_WORK REQUIRED_
Below are entries to return in full. Keep each one exact.

Data entries:
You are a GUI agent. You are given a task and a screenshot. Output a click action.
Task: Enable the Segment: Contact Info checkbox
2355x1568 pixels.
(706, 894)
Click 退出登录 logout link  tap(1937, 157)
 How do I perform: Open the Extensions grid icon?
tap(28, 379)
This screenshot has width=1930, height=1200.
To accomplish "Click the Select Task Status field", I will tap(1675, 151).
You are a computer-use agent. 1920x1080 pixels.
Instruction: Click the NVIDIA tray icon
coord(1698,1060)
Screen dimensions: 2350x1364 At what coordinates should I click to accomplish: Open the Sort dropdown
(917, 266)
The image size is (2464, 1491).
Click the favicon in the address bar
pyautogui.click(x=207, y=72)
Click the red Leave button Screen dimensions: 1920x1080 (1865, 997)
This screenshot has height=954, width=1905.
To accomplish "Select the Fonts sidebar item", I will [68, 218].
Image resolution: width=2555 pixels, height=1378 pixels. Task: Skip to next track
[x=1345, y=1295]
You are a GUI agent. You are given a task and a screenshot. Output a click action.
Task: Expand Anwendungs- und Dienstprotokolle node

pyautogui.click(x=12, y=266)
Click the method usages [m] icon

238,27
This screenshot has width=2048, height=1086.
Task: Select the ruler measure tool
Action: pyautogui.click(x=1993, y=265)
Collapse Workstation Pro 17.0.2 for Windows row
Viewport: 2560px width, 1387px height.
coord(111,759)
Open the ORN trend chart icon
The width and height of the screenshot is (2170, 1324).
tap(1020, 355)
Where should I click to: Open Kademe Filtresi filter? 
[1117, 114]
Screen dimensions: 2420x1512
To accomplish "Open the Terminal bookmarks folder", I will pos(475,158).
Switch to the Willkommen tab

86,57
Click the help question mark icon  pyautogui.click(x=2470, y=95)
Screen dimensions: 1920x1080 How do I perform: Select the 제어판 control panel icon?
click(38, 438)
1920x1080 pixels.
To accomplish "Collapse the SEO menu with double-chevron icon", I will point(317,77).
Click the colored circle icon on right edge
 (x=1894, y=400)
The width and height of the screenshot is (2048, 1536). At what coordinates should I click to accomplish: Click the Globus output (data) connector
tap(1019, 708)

_RESPONSE FOR THIS EXERCISE_
You are a GUI agent. You are given a task and a screenshot. Output a click action.
Task: Enable the Segment: Contact Info checkbox
2355x1568 pixels.
(706, 894)
Click 退出登录 logout link  tap(1937, 157)
 How do I perform: Open the Extensions grid icon?
tap(28, 379)
This screenshot has width=1930, height=1200.
To accomplish "Click the Select Task Status field", I will tap(1675, 151).
You are a computer-use agent. 1920x1080 pixels.
Instruction: Click the NVIDIA tray icon
coord(1698,1060)
Screen dimensions: 2350x1364 At what coordinates should I click to accomplish: Open the Sort dropdown
(917, 266)
The image size is (2464, 1491).
Click the favicon in the address bar
pyautogui.click(x=207, y=72)
Click the red Leave button Screen dimensions: 1920x1080 (1865, 997)
This screenshot has height=954, width=1905.
To accomplish "Select the Fonts sidebar item", I will [68, 218].
Image resolution: width=2555 pixels, height=1378 pixels. Task: Skip to next track
[x=1345, y=1295]
You are a GUI agent. You are given a task and a screenshot. Output a click action.
Task: Expand Anwendungs- und Dienstprotokolle node

pyautogui.click(x=12, y=266)
Click the method usages [m] icon

238,27
This screenshot has width=2048, height=1086.
Task: Select the ruler measure tool
Action: pyautogui.click(x=1993, y=265)
Collapse Workstation Pro 17.0.2 for Windows row
Viewport: 2560px width, 1387px height.
coord(111,759)
Open the ORN trend chart icon
The width and height of the screenshot is (2170, 1324).
tap(1020, 355)
Where should I click to: Open Kademe Filtresi filter? 
[1117, 114]
Screen dimensions: 2420x1512
To accomplish "Open the Terminal bookmarks folder", I will pos(475,158).
Switch to the Willkommen tab

86,57
Click the help question mark icon  pyautogui.click(x=2470, y=95)
Screen dimensions: 1920x1080 How do I perform: Select the 제어판 control panel icon?
click(38, 438)
1920x1080 pixels.
To accomplish "Collapse the SEO menu with double-chevron icon", I will point(317,77).
Click the colored circle icon on right edge
 (x=1894, y=400)
The width and height of the screenshot is (2048, 1536). At what coordinates should I click to accomplish: Click the Globus output (data) connector
tap(1019, 708)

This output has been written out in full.